Task goal:
Each record is to be transcribed in full and exactly.
/---
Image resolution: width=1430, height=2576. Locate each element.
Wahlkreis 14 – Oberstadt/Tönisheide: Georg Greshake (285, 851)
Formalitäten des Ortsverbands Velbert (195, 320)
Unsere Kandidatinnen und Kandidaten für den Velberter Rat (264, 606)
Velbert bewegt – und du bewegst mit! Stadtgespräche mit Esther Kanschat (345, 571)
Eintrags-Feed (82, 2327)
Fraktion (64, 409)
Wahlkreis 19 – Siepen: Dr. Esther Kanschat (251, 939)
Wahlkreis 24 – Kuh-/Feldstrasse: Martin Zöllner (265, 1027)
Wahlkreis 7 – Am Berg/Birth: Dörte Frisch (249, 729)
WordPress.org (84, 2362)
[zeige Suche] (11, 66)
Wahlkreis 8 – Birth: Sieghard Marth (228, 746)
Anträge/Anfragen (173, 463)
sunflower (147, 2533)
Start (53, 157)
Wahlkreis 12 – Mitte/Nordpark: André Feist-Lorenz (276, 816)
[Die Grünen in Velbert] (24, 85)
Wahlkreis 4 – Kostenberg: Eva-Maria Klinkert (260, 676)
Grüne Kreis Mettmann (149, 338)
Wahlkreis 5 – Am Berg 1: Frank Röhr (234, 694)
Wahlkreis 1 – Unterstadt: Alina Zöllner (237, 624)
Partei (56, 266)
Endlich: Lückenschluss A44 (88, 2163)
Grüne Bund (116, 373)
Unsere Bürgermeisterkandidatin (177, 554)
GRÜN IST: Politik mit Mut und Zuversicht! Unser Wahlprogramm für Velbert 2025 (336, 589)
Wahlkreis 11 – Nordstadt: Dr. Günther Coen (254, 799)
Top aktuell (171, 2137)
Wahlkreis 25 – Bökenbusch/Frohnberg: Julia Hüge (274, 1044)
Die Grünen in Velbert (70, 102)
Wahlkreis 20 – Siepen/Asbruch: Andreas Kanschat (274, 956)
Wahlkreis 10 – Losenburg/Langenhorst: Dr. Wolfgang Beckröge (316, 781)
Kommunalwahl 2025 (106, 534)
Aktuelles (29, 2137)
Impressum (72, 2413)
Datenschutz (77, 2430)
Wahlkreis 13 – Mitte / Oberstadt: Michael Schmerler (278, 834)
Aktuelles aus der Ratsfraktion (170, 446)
\---
Response box:
Image resolution: width=1430, height=2576. Locate each element.
Wahlkreis 14 – Oberstadt/Tönisheide: Georg Greshake (285, 851)
Formalitäten des Ortsverbands Velbert (195, 320)
Unsere Kandidatinnen und Kandidaten für den Velberter Rat (264, 606)
Velbert bewegt – und du bewegst mit! Stadtgespräche mit Esther Kanschat (345, 571)
Eintrags-Feed (82, 2327)
Fraktion (64, 409)
Wahlkreis 19 – Siepen: Dr. Esther Kanschat (251, 939)
Wahlkreis 24 – Kuh-/Feldstrasse: Martin Zöllner (265, 1027)
Wahlkreis 7 – Am Berg/Birth: Dörte Frisch (249, 729)
WordPress.org (84, 2362)
[zeige Suche] (11, 66)
Wahlkreis 8 – Birth: Sieghard Marth (228, 746)
Anträge/Anfragen (173, 463)
sunflower (147, 2533)
Start (53, 157)
Wahlkreis 12 – Mitte/Nordpark: André Feist-Lorenz (276, 816)
[Die Grünen in Velbert] (24, 85)
Wahlkreis 4 – Kostenberg: Eva-Maria Klinkert (260, 676)
Grüne Kreis Mettmann (149, 338)
Wahlkreis 5 – Am Berg 1: Frank Röhr (234, 694)
Wahlkreis 1 – Unterstadt: Alina Zöllner (237, 624)
Partei (56, 266)
Endlich: Lückenschluss A44 (88, 2163)
Grüne Bund (116, 373)
Unsere Bürgermeisterkandidatin (177, 554)
GRÜN IST: Politik mit Mut und Zuversicht! Unser Wahlprogramm für Velbert 2025 (336, 589)
Wahlkreis 11 – Nordstadt: Dr. Günther Coen (254, 799)
Top aktuell (171, 2137)
Wahlkreis 25 – Bökenbusch/Frohnberg: Julia Hüge (274, 1044)
Die Grünen in Velbert (70, 102)
Wahlkreis 20 – Siepen/Asbruch: Andreas Kanschat (274, 956)
Wahlkreis 10 – Losenburg/Langenhorst: Dr. Wolfgang Beckröge (316, 781)
Kommunalwahl 2025 (106, 534)
Aktuelles (29, 2137)
Impressum (72, 2413)
Datenschutz (77, 2430)
Wahlkreis 13 – Mitte / Oberstadt: Michael Schmerler (278, 834)
Aktuelles aus der Ratsfraktion (170, 446)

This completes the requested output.